What the exercise asks:
Once you have read the records below, report how many lines contain the word "coordinates", and give nothing besides that number.

Entries provided:
····················

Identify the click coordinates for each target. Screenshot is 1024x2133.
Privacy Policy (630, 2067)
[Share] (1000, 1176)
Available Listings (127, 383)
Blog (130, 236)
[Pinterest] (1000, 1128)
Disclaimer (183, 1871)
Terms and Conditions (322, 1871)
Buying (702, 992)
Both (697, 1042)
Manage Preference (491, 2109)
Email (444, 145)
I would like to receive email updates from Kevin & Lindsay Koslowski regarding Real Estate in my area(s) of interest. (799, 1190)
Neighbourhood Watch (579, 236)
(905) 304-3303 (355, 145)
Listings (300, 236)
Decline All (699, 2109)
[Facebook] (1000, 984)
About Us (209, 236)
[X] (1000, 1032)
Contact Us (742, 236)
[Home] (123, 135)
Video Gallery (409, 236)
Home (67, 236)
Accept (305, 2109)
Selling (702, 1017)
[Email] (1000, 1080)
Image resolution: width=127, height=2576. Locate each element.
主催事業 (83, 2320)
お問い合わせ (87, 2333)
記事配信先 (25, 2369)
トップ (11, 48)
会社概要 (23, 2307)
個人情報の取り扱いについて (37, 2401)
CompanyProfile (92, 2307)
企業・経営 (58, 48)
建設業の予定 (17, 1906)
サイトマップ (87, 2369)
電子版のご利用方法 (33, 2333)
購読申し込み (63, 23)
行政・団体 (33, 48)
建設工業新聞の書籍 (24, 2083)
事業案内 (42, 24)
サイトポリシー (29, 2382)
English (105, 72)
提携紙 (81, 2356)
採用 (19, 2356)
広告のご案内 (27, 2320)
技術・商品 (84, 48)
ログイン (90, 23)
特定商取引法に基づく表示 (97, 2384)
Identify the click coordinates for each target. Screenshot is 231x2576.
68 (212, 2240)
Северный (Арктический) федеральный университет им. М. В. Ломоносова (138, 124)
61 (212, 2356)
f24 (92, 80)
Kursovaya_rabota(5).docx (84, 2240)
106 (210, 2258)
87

····················

Solved exercise:
2